Texto de referência:
______________________________

LEITURAS E LEITORES


QUANDO A BIBLIOTECA SE PARECER COM UM CAMPINHO DE FUTEBOL

*Dedico este texto a Luiz Humberto e Herbert que me ensinaram um pouco da "química" do futebol.


A convivência revela muitas possibilidades de ver o mundo. Há aspectos da vida e da cultura que não nos damos conta, ou olhamos superficialmente. O senso comum, às vezes, nos induz erroneamente a pensar que algumas idéias são incompatíveis, impossíveis de se partilhar. Mas a vida, o dia a dia estão aí para mostrar o contrário.

Em Barcelona, me aproximei do futebol. Confesso que nunca foi o meu esporte preferido. Já imaginou isso num país monocultor esportivo como era o nosso na época de minha infância? Nada fácil, era como se houvesse algo errado comigo. Aos poucos, por meio dos livros, encontrei meninos que, como eu, não “gostavam” de futebol. No entanto, foi por meio da leitura de gibi que conheci a história do futebol. Esse aspecto me interessava. Penso que, na verdade, não é que não gostava de futebol, apenas me interessava por aspectos que não eram os do jogo propriamente dito.

______________________________

Trechos do material:
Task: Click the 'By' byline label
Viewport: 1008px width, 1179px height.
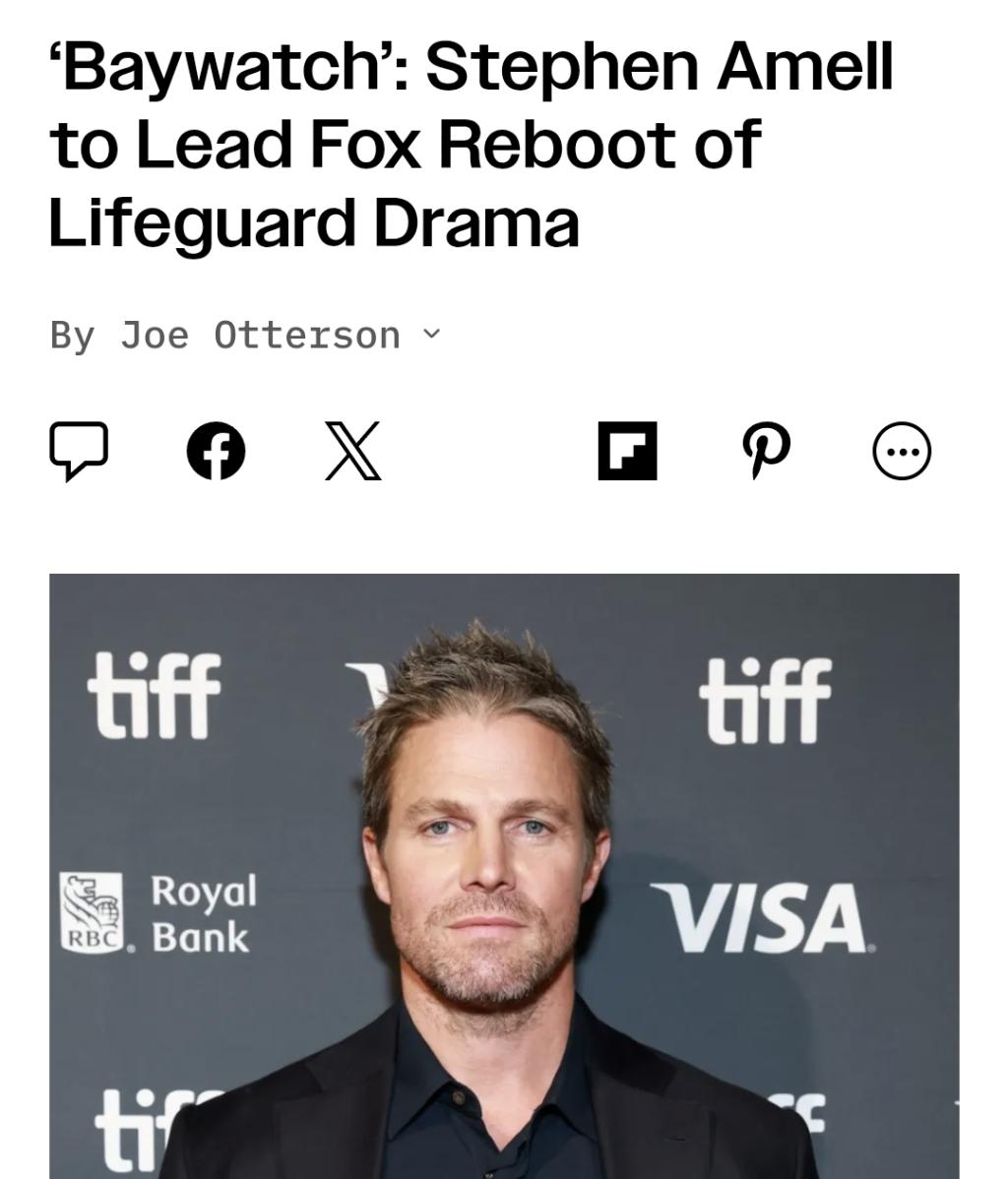Action: (72, 336)
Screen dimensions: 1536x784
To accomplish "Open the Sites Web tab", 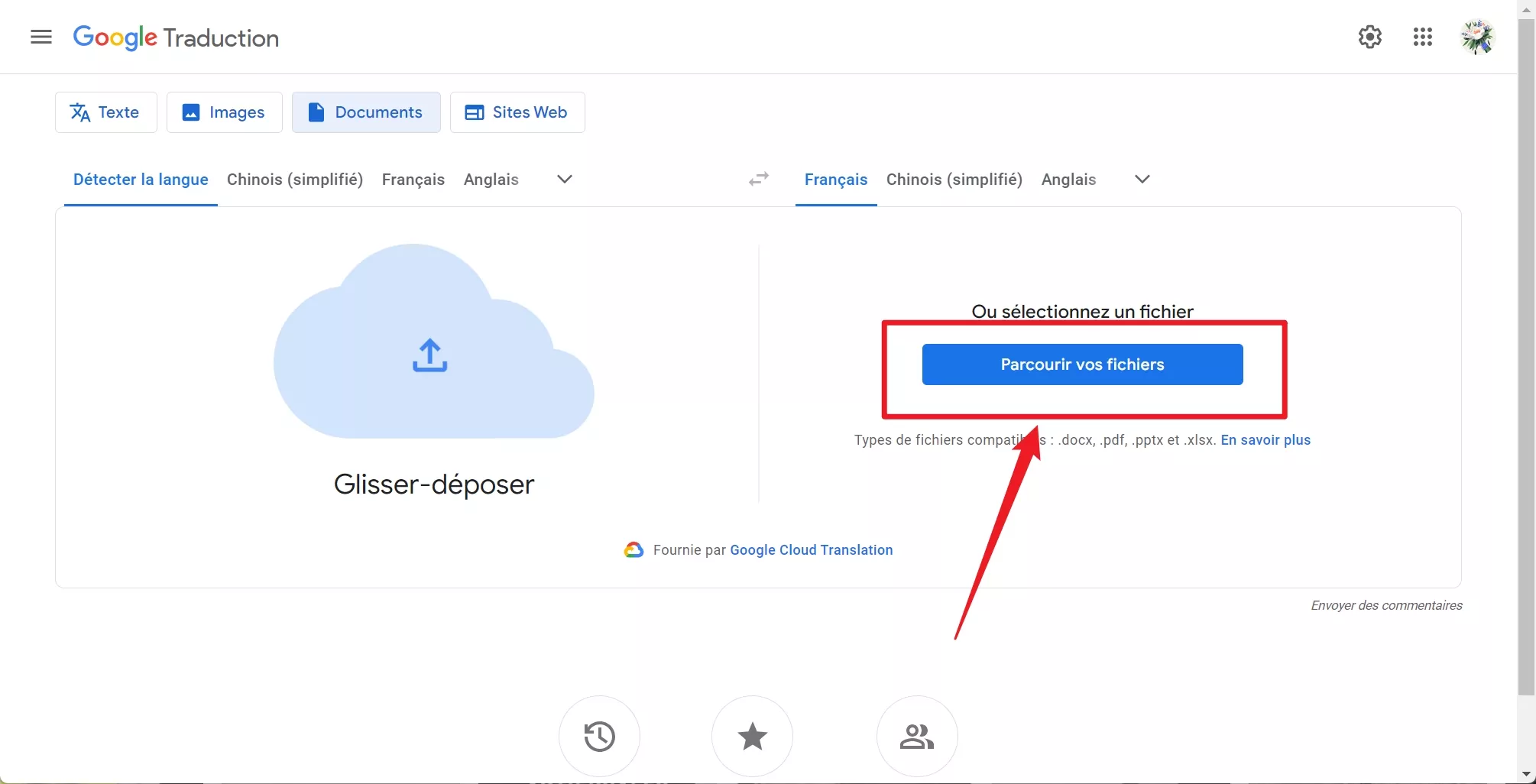I will [x=517, y=112].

______________________________

Exercícios propostos:
**A)** No texto sobre leitura e futebol, por meio de que tipo de leitura quem narra conheceu a história do futebol?
**B)** Escreva a continuação do texto sobre leitura e futebol a partir da última frase apresentada.

Resultados dos exercícios:
**A)** Por meio da leitura de gibi.

**B)**
Parece incrível que só aqui e já adulto eu pudesse redescobrir esse esporte que é tão importante para nosso povo. Foi a convivência com brasileiros apaixonados por futebol é que me ajudou a redescobrir uma pequena filigrana do que é compartilhar de uma partida, de uma torcida, de ir a um estádio. Mas como isso pode acontecer? Acontece quando convivemos com pessoas disponíveis a falar de sua paixão, a não menosprezar o olhar daquele que não sabe e, principalmente, explicar como se não estivesse explicando, aquilo que é o óbvio. Aqui pela primeira vez, coisa que nenhum dos meus professores de educação física na infância explicaram, comecei a entender a dinâmica do futebol.

 

A disponibilidade para aprender se concretiza em aprendizagem efetiva quando vem acompanhada de tratamento humano, de crença no outro, sem ser piegas, ou sentimentalista. Quando aquele que busca a aprendizagem se sente respeitado como ser humano e como aprendiz.

 

Começo a pensar nas bibliotecas escolares e nos “campinhos” de futebol daquela época e o que havia em comum, ou não, entre eles. Num primeiro momento é bom relembrar que, há três décadas atrás, dificilmente as escolas possuíam biblioteca e muito menos uma quadra (cancha) poliesportiva adequada para as atividades físicas das crianças. Isso não impedia que existissem campinhos de futebol improvisados em toda a parte, principalmente nas cidades de baixa densidade populacional.

 

Numa visão generalista, embora existissem exceções, as bibliotecas em nosso país, quase sempre, estavam localizadas no pior espaço da escola. Seu mobiliário parecia ter feito uma volta ao passado, ali se encontravam exemplares dispares de mesas, cadeiras, do “tempo da vovó”. Não bastasse isso, a pessoa que trabalhava na biblioteca quase sempre estava ali por muitas razões que se possa imaginar, menos pela principal que é estar envolvida com a leitura, querer promovê-la.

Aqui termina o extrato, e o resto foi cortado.